Observing Quantum Trajectories: From Mott's Problem to Quantum Zeno Effect and Back

TL;DR

This paper re-examines the concept of quantum trajectories in interference experiments, analyzing the role of the quantum potential and its suppression in phenomena like the quantum Zeno effect from a Bohmian perspective.

Contribution

It provides a theoretical framework for understanding quantum trajectories, highlighting the active suppression of the quantum potential and its connection to the quantum Zeno effect.

Findings

Quantum trajectories can be constructed in interference regions.

Active suppression of the quantum potential explains Mott's trajectories.

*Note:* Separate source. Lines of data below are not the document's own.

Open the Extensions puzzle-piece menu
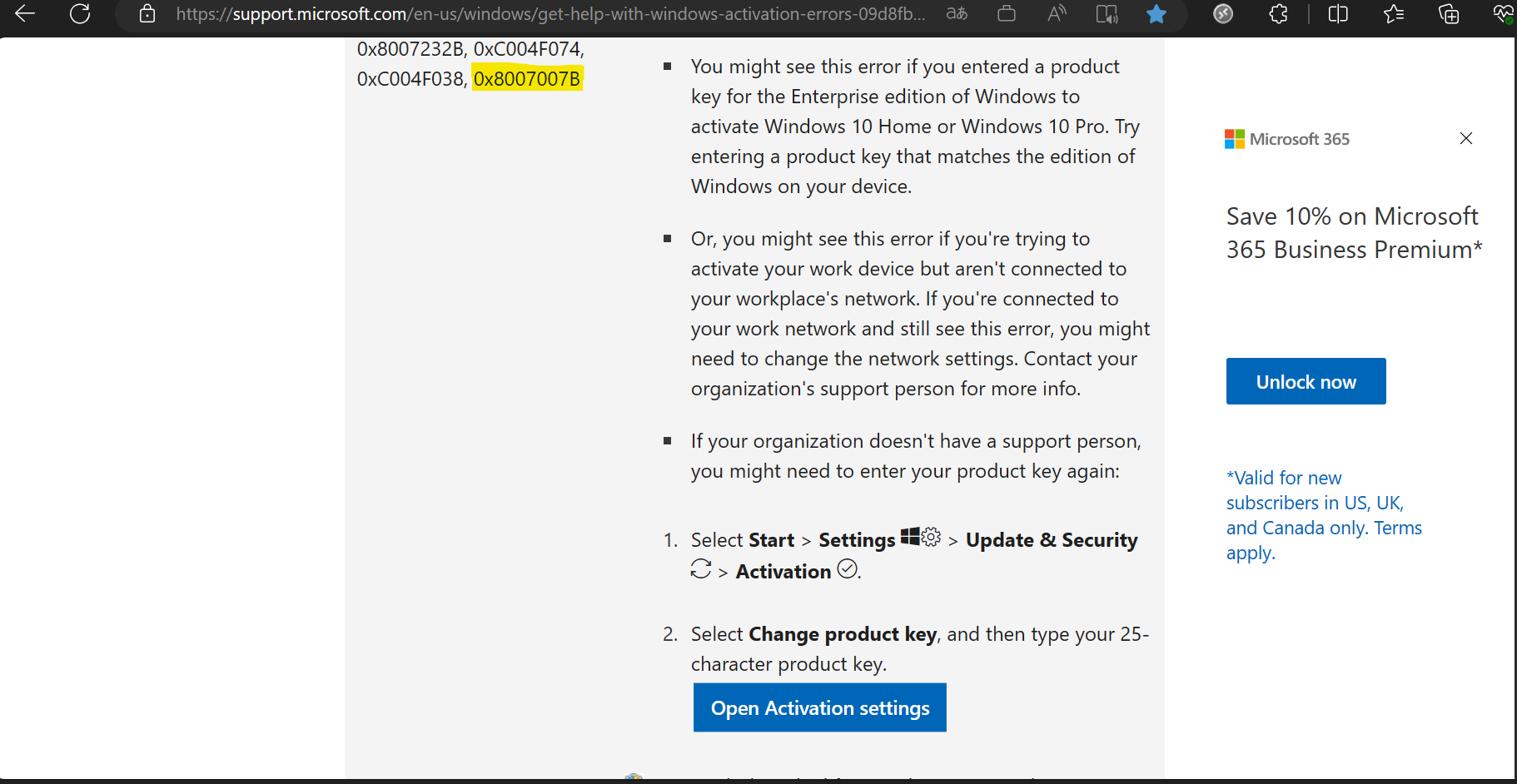[1277, 14]
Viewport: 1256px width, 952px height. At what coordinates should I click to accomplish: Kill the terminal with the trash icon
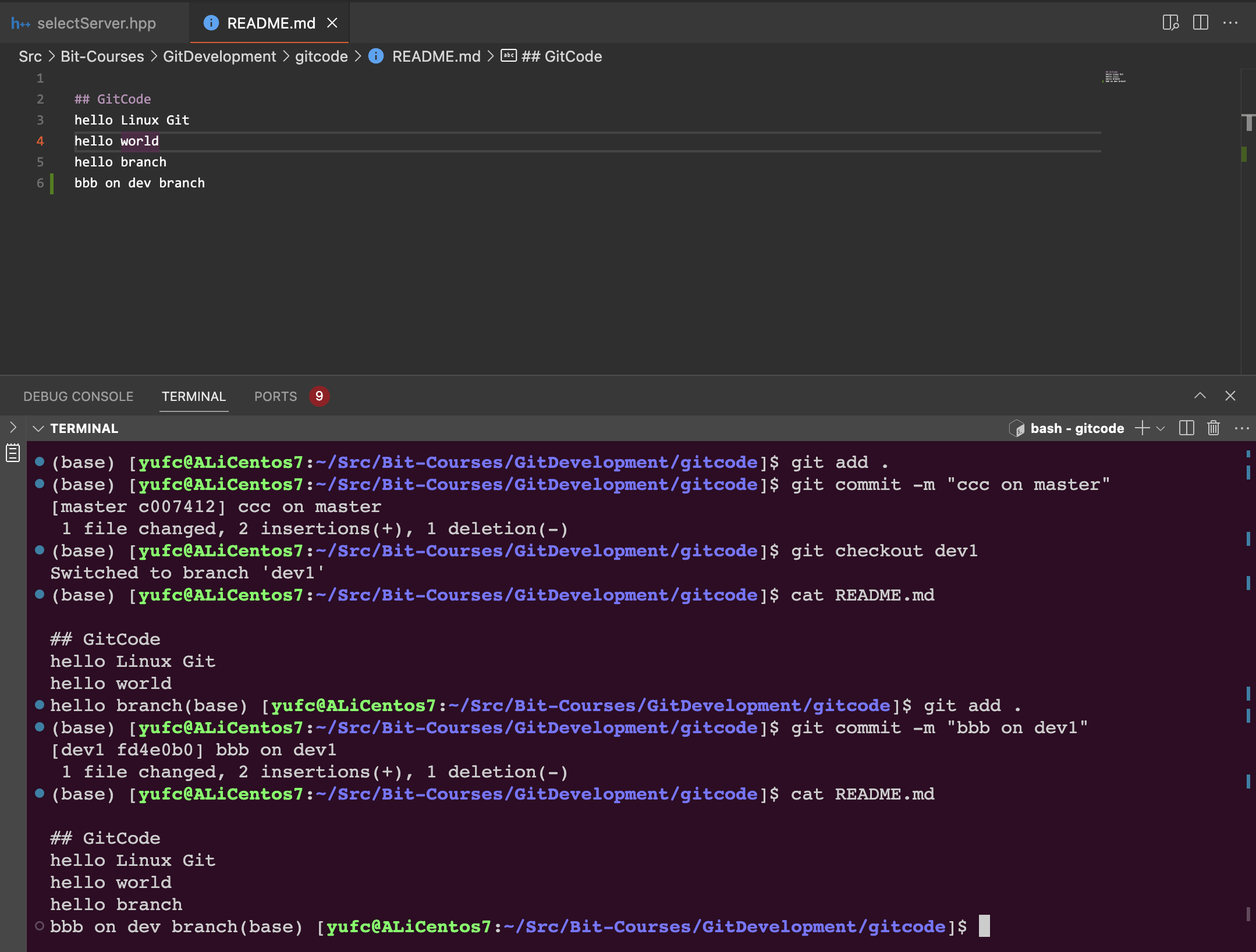[x=1214, y=428]
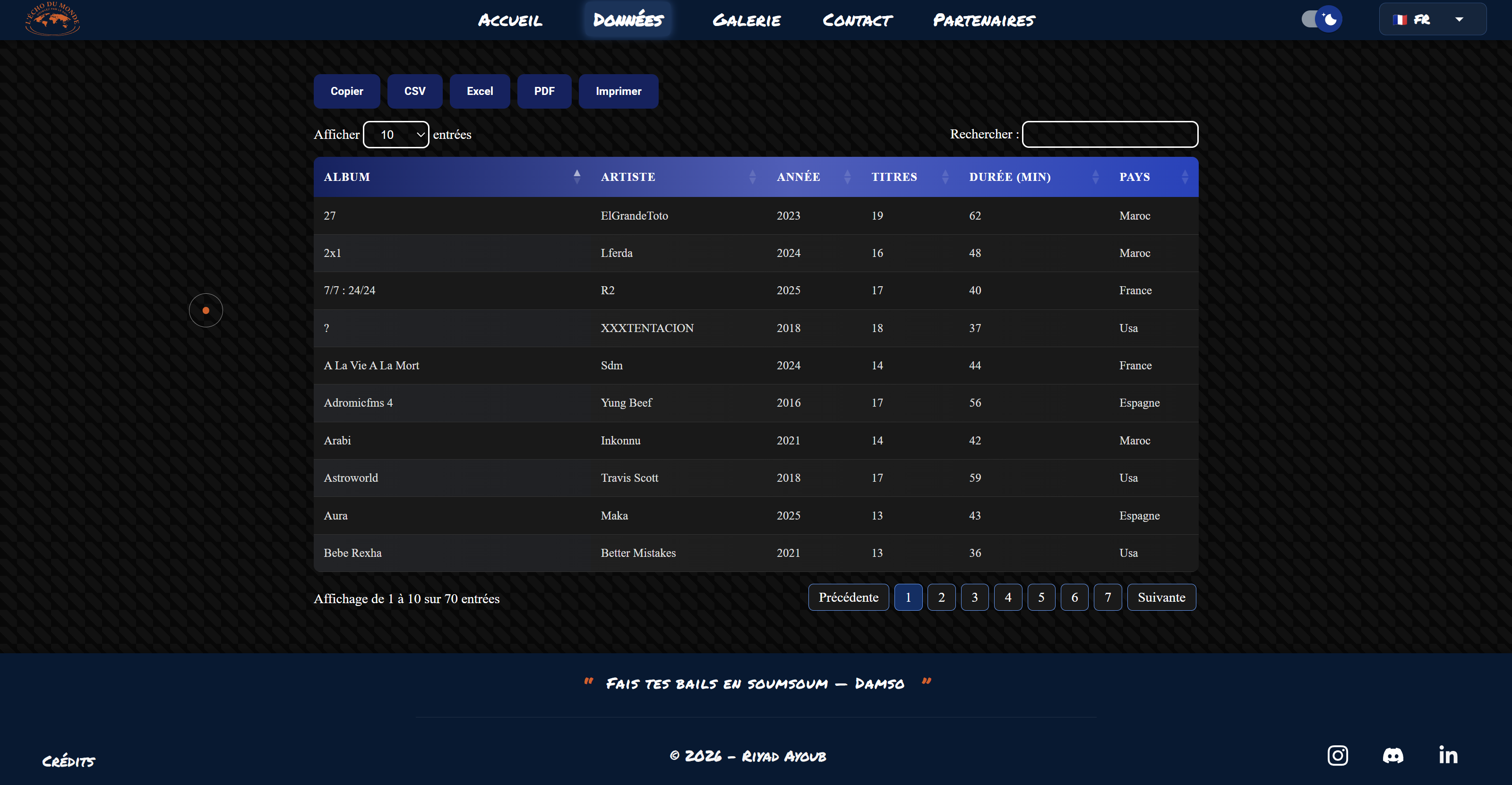Go to the Galerie menu item
Viewport: 1512px width, 785px height.
pyautogui.click(x=746, y=20)
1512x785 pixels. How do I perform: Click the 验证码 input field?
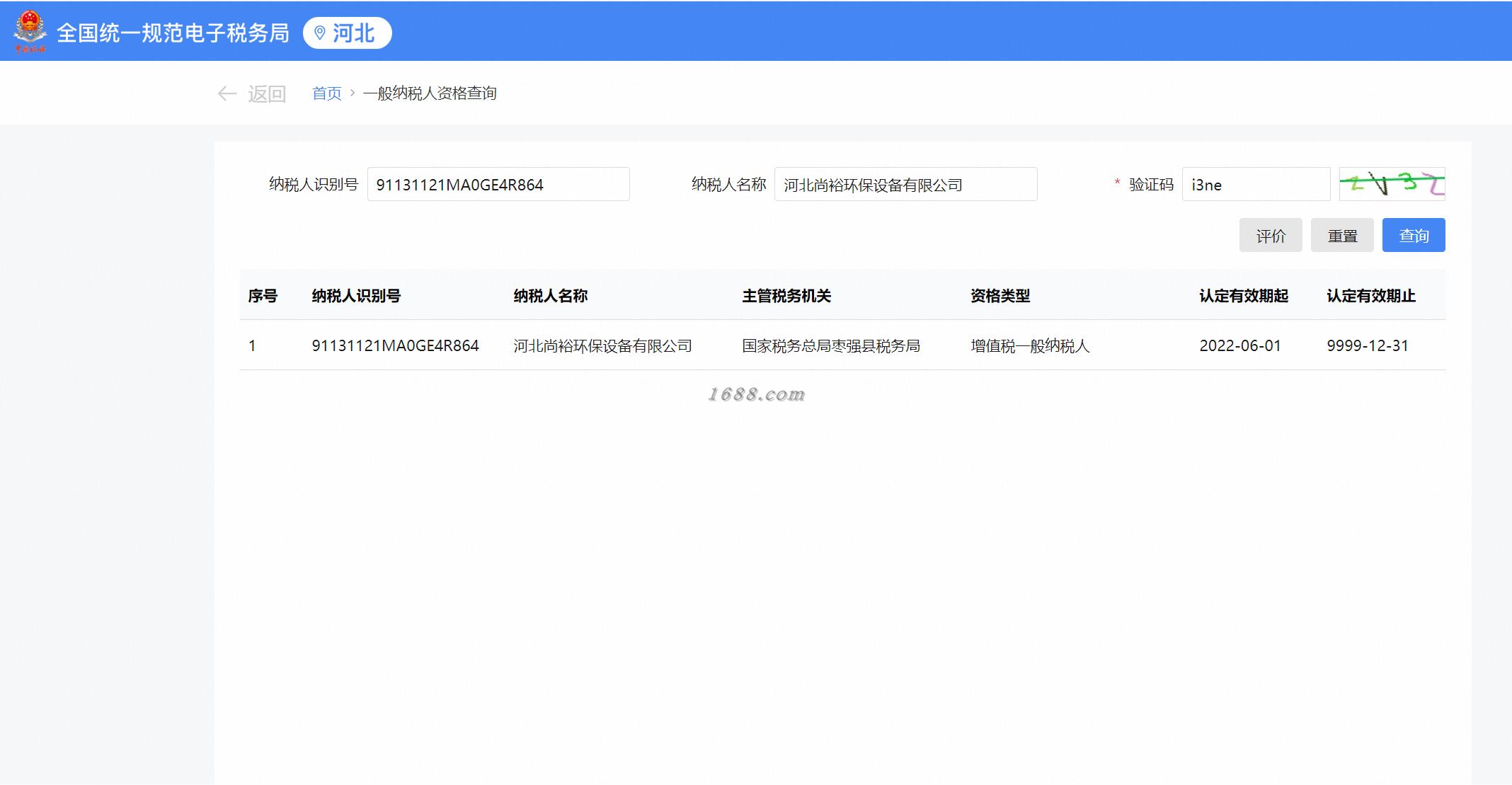1255,185
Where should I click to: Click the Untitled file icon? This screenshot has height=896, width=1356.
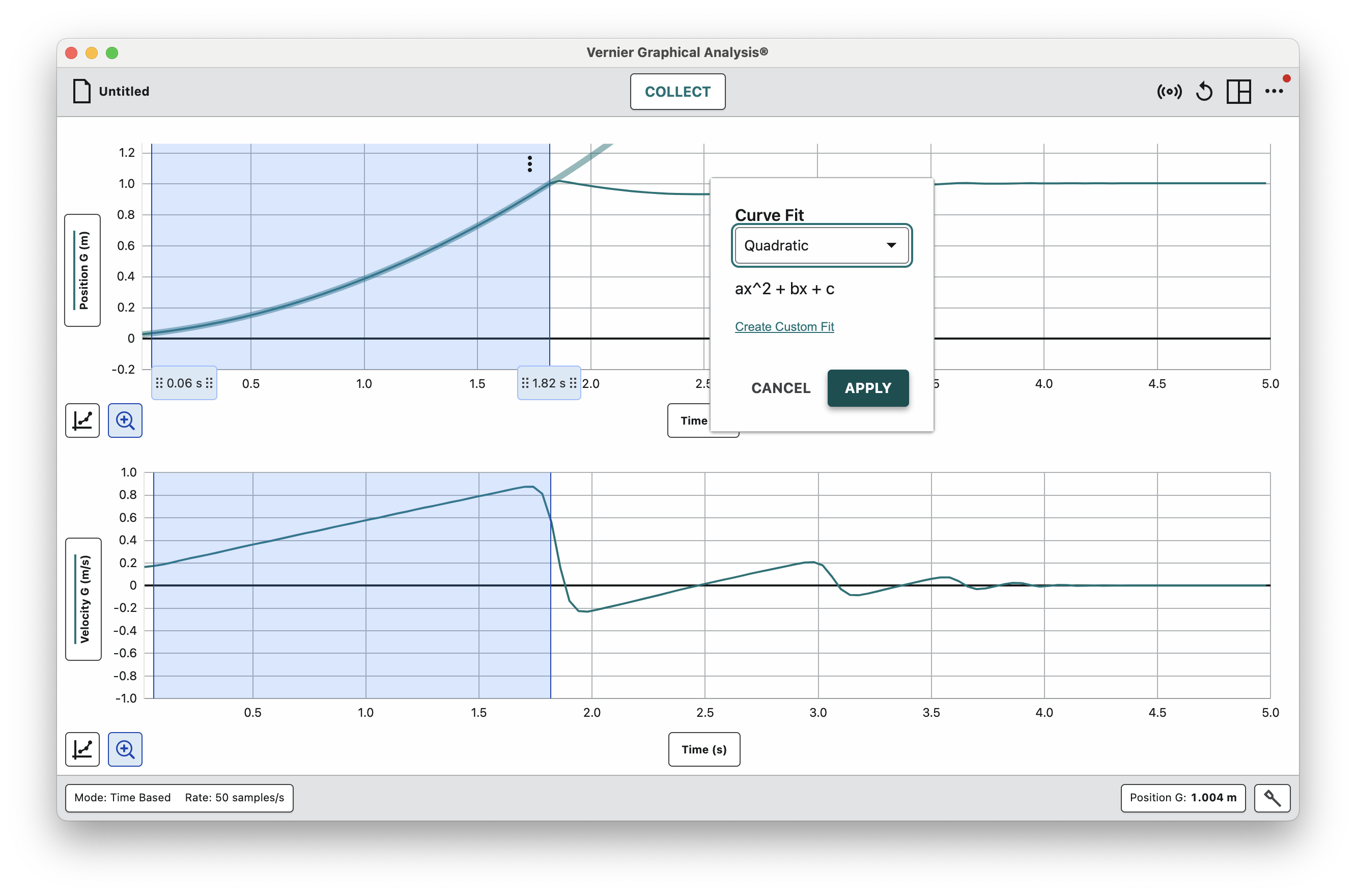(x=82, y=92)
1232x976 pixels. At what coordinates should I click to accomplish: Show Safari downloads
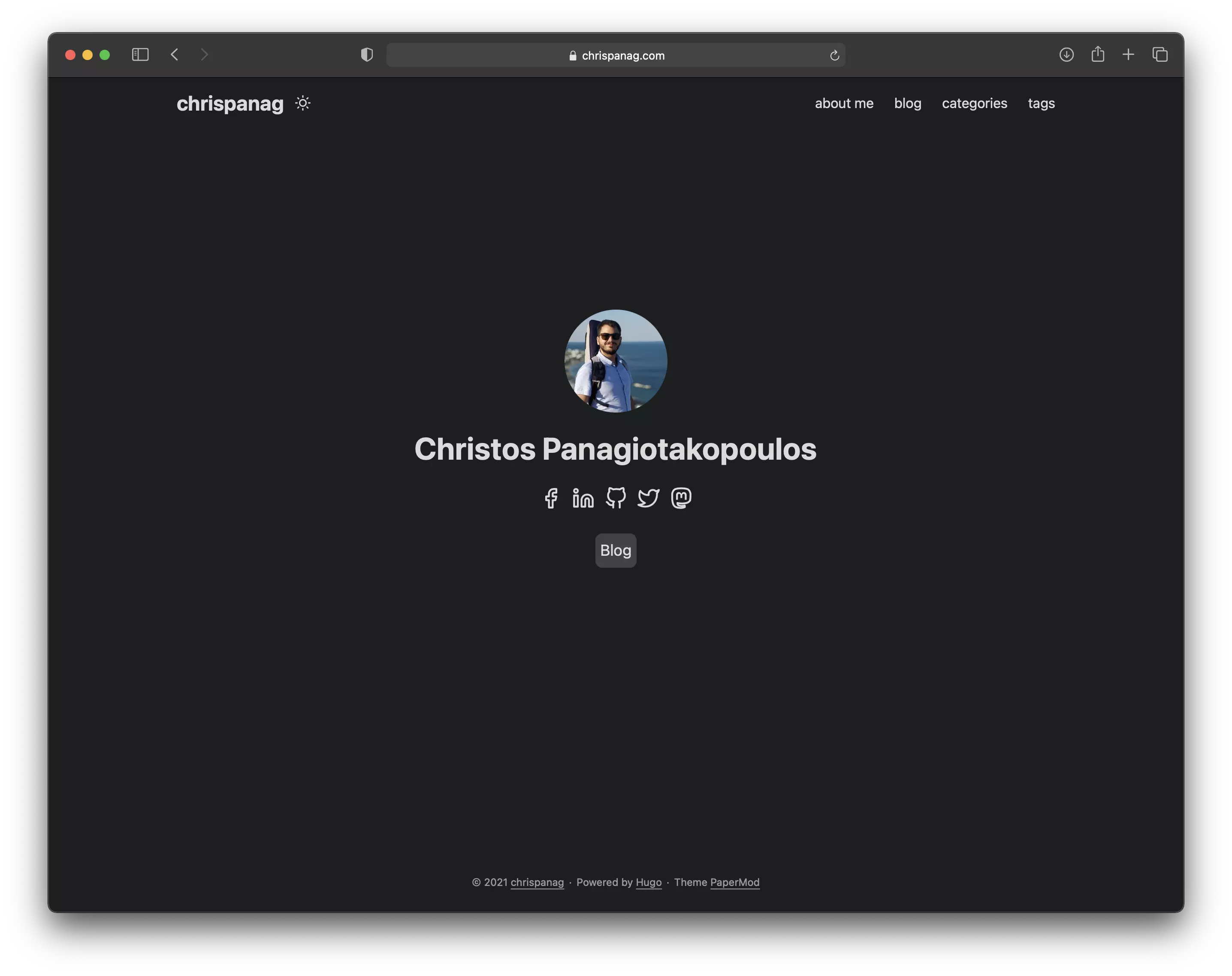coord(1066,55)
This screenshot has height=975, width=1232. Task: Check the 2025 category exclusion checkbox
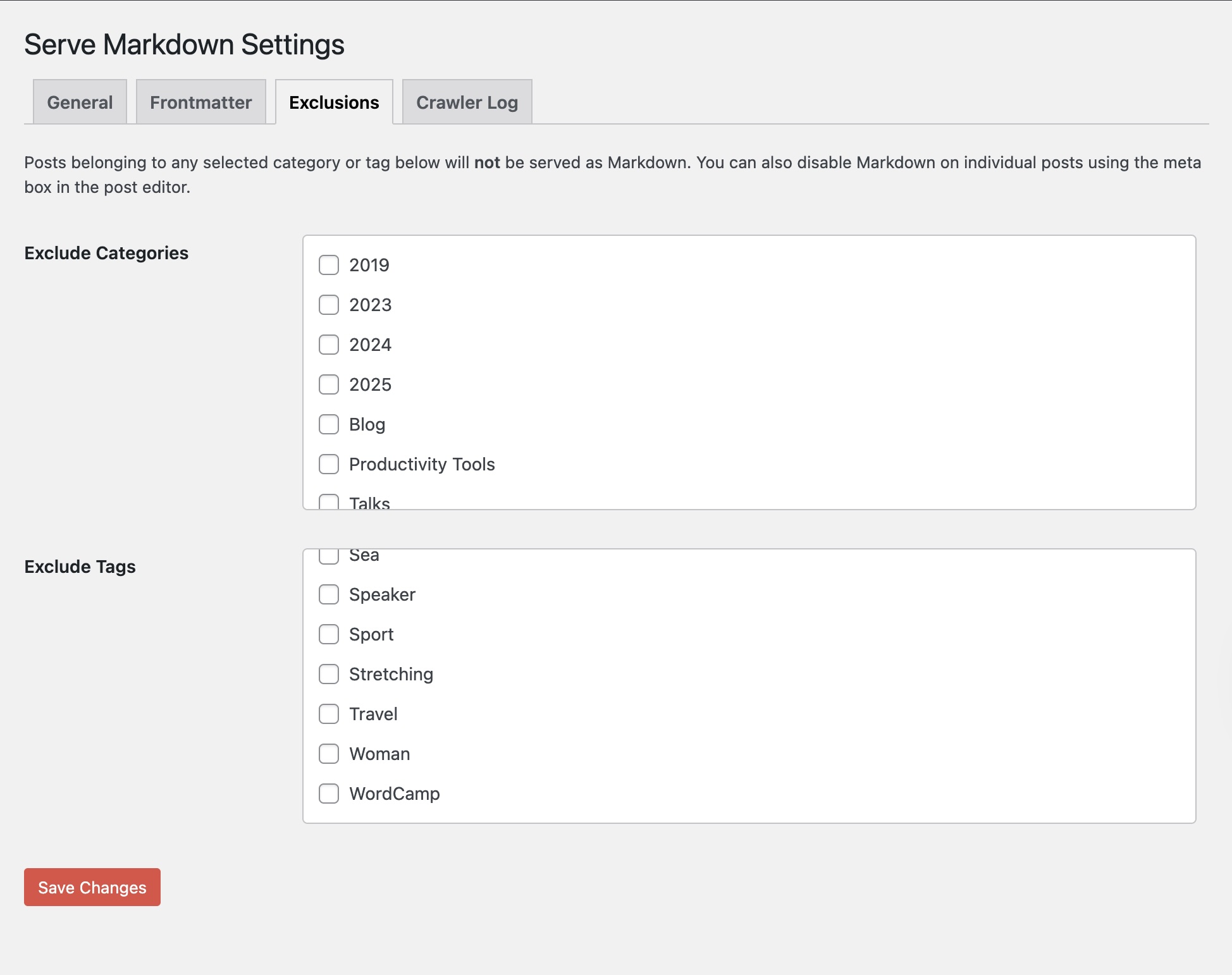[x=329, y=384]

Suppression of the quantum potential accounts for the quantum Zeno effect.

Abstract

The experimental results of Kocsis et al., Mahler et al. and the proposed experiments of Morley et al. show that it is possible to construct "trajectories" in interference regions in a two-slit interferometer. These results call for a theoretical re-appraisal of the notion of a "quantum trajectory" first introduced by Dirac and in the present paper we re-examine this notion from the Bohm perspective based on Hamiltonian flows. In particular, we examine the short-time propagator and the role that the quantum potential plays in determining the form of these trajectories. These trajectories differ from those produced in a typical particle tracker and the key to this difference lies in the active suppression of the quantum potential necessary to produce Mott-type trajectories. We show, using a rigorous mathematical argument, how the active suppression of this potential arises. Finally we discuss in detail how this suppression also accounts for the quantum Zeno effect.